**What is needed:** From the first line of the data below through the line bearing "This screenshot has width=1249, height=937.", reproduce each line exactly; do not include pictures.

**Information provided:**
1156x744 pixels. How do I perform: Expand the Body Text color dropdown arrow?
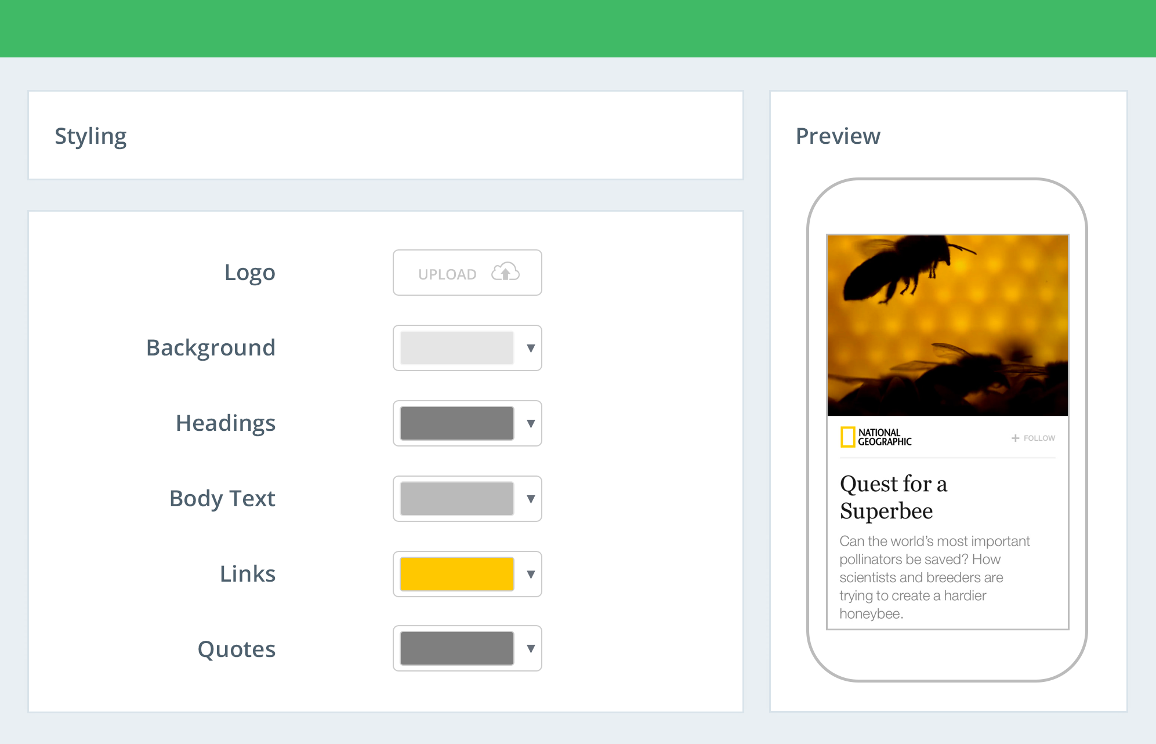tap(530, 499)
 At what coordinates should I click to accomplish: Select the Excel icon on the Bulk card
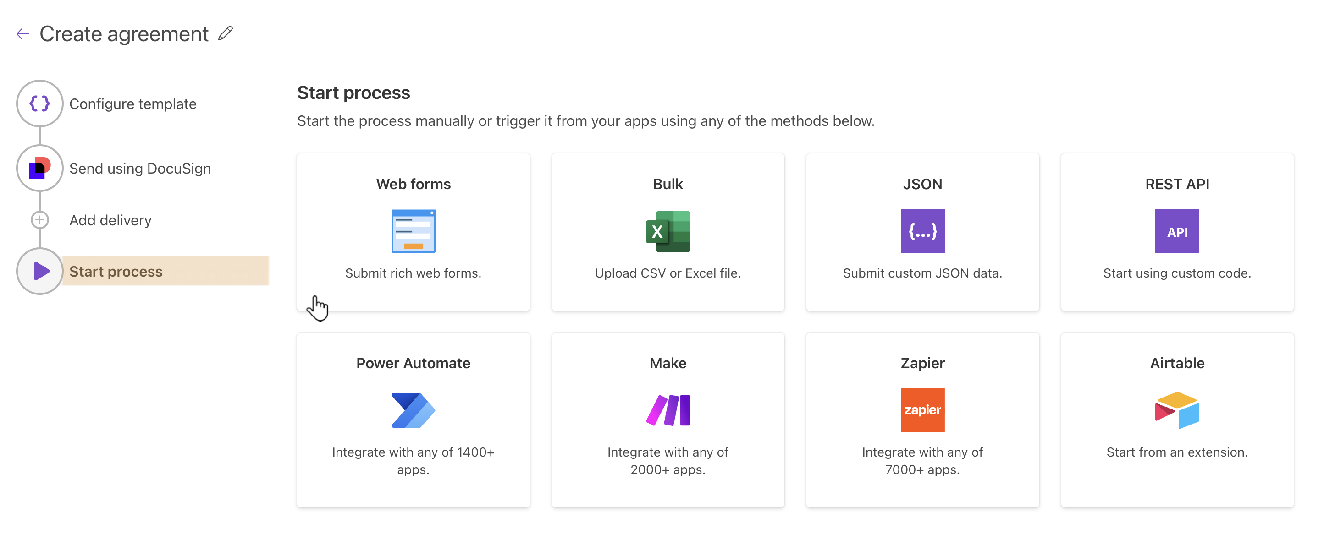pos(667,231)
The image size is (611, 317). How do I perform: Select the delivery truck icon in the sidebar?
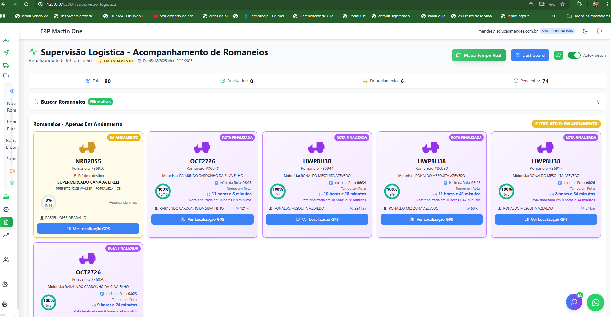(x=6, y=66)
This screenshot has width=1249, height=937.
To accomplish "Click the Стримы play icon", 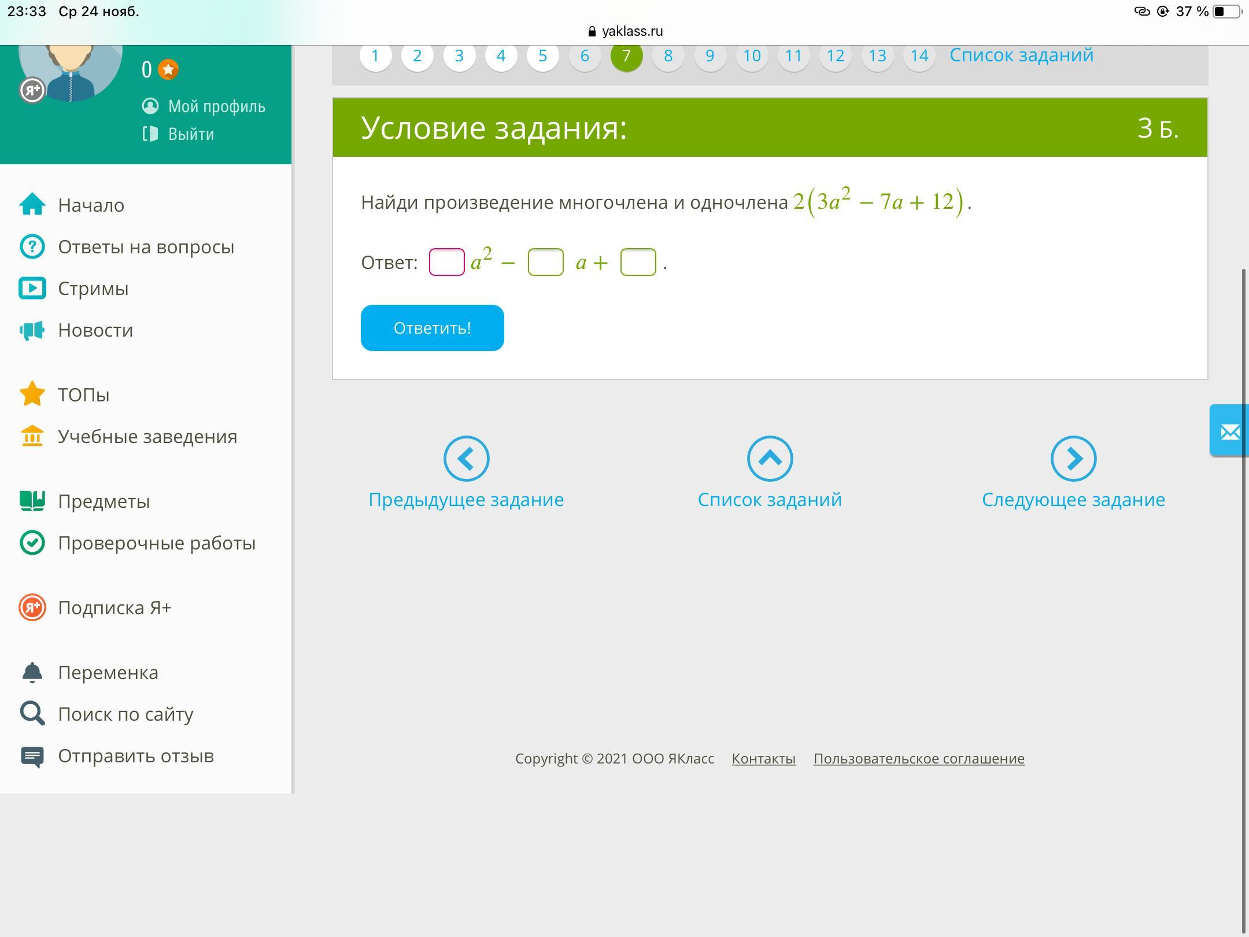I will [x=32, y=289].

**Task result:**
1156x744 pixels. How do I perform: Expand the Body Text color dropdown arrow?
tap(530, 499)
 At what coordinates should I click to accomplish: Select the Excel icon on the Bulk card
pos(667,231)
The image size is (611, 317). How do I perform: Select the delivery truck icon in the sidebar?
(x=6, y=66)
This screenshot has width=1249, height=937.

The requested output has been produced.